REQUIRED ACTION :: In the following listing, find the lines containing "with" and report them.

DATA SECTION ::
- - - - - - -

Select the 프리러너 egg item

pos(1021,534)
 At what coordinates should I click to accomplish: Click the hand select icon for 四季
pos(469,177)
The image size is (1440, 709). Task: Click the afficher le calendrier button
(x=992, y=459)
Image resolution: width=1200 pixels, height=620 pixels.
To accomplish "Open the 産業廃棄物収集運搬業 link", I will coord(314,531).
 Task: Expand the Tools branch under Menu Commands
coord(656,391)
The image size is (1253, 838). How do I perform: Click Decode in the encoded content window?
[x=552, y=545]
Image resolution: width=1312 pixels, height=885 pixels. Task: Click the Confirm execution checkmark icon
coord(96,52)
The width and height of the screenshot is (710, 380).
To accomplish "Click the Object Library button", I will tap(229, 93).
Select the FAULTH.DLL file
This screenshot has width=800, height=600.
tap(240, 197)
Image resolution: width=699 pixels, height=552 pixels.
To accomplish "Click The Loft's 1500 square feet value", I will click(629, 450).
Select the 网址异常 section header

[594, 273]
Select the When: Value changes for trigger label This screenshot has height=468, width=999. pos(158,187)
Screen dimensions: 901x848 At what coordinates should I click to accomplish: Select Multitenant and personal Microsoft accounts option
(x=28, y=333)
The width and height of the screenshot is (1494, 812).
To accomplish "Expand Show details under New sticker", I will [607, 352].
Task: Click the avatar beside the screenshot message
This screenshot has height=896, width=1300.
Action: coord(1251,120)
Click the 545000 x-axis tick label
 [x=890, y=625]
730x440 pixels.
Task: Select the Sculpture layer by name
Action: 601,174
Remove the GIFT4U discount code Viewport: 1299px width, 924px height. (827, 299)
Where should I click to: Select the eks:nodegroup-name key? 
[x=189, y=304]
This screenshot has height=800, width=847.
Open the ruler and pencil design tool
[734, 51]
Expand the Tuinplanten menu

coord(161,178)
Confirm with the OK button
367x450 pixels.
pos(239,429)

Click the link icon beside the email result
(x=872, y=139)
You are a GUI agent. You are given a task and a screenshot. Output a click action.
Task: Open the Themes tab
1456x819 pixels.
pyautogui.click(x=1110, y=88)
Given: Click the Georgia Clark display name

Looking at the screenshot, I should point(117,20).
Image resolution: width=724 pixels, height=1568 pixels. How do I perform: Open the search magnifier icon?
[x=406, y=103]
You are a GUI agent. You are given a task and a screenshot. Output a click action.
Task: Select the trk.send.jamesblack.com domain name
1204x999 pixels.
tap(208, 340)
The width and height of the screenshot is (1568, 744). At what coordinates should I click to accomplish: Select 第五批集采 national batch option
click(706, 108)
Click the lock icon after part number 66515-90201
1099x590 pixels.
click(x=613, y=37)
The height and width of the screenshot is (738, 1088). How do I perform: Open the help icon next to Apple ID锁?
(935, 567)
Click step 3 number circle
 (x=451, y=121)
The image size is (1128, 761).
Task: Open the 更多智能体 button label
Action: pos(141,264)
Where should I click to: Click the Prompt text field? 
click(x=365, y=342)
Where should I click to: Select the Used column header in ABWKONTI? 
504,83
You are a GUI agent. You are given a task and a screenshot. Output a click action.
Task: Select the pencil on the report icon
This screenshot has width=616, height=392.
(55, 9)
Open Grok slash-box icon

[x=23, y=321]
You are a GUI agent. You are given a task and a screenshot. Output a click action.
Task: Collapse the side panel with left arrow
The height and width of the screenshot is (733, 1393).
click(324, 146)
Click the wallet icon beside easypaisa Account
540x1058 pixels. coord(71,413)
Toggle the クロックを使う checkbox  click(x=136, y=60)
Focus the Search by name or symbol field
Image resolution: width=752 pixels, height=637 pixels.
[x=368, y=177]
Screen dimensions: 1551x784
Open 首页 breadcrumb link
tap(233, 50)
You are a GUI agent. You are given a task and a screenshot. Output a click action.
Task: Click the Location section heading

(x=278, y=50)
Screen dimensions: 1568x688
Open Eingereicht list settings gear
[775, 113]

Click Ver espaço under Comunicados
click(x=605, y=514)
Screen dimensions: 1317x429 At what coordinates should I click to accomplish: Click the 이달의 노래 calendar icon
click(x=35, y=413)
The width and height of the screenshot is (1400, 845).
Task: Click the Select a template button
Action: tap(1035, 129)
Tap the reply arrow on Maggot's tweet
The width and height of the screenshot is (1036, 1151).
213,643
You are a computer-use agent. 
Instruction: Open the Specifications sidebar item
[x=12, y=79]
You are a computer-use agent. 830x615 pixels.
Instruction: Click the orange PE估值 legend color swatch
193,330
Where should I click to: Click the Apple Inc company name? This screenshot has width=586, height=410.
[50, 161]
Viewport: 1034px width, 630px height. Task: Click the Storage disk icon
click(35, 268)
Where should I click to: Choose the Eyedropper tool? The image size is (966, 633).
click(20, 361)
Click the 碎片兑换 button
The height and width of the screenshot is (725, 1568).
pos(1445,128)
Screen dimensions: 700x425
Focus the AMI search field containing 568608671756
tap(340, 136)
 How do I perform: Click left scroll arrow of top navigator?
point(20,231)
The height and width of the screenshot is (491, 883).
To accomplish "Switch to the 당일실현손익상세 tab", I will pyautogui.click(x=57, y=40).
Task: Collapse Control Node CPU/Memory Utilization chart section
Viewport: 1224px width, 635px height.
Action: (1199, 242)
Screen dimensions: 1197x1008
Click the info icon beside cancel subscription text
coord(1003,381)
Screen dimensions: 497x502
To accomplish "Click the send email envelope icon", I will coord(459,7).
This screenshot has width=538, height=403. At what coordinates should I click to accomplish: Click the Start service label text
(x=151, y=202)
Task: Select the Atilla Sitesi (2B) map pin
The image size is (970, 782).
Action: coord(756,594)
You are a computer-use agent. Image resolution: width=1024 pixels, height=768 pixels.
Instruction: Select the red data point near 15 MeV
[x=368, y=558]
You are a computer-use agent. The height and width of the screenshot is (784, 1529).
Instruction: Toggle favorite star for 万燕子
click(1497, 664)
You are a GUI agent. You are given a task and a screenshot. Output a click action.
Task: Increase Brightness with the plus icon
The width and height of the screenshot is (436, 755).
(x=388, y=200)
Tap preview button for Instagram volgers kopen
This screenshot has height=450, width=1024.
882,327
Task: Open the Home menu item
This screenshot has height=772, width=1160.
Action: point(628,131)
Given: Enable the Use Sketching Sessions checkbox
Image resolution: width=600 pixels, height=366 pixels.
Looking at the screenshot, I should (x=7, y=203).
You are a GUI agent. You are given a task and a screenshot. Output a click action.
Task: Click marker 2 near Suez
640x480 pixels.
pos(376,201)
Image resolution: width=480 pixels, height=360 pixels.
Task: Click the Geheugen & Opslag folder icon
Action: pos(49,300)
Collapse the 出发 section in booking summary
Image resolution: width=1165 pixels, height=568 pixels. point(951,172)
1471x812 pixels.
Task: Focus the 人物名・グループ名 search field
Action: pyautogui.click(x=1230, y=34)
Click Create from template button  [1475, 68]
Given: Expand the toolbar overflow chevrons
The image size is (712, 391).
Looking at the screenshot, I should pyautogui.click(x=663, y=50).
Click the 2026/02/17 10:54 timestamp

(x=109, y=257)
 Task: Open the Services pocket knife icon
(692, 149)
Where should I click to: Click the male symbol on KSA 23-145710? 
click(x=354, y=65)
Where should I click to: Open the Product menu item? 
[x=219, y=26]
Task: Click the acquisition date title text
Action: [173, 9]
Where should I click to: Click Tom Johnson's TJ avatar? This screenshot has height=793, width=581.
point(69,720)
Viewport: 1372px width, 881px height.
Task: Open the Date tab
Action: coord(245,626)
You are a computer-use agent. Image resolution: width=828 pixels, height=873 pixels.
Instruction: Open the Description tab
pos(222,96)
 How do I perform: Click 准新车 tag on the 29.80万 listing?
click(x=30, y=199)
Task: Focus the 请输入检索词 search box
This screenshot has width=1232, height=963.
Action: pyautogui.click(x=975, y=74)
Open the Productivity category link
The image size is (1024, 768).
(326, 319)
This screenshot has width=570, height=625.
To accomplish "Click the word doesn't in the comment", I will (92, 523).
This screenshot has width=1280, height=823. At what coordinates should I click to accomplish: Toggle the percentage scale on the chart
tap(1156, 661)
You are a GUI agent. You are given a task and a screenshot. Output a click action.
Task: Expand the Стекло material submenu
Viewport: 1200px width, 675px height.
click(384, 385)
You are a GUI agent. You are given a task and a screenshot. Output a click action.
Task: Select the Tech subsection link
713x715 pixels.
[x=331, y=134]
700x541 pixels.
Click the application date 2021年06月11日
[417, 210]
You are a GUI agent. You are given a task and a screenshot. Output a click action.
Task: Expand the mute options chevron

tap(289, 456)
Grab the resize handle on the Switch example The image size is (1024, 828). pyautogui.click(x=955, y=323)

- - - - - - -

RESPONSE FOR THIS EXERCISE ::
Confirm with the OK button
Task: Collapse the side panel with left arrow
Task: Increase Brightness with the plus icon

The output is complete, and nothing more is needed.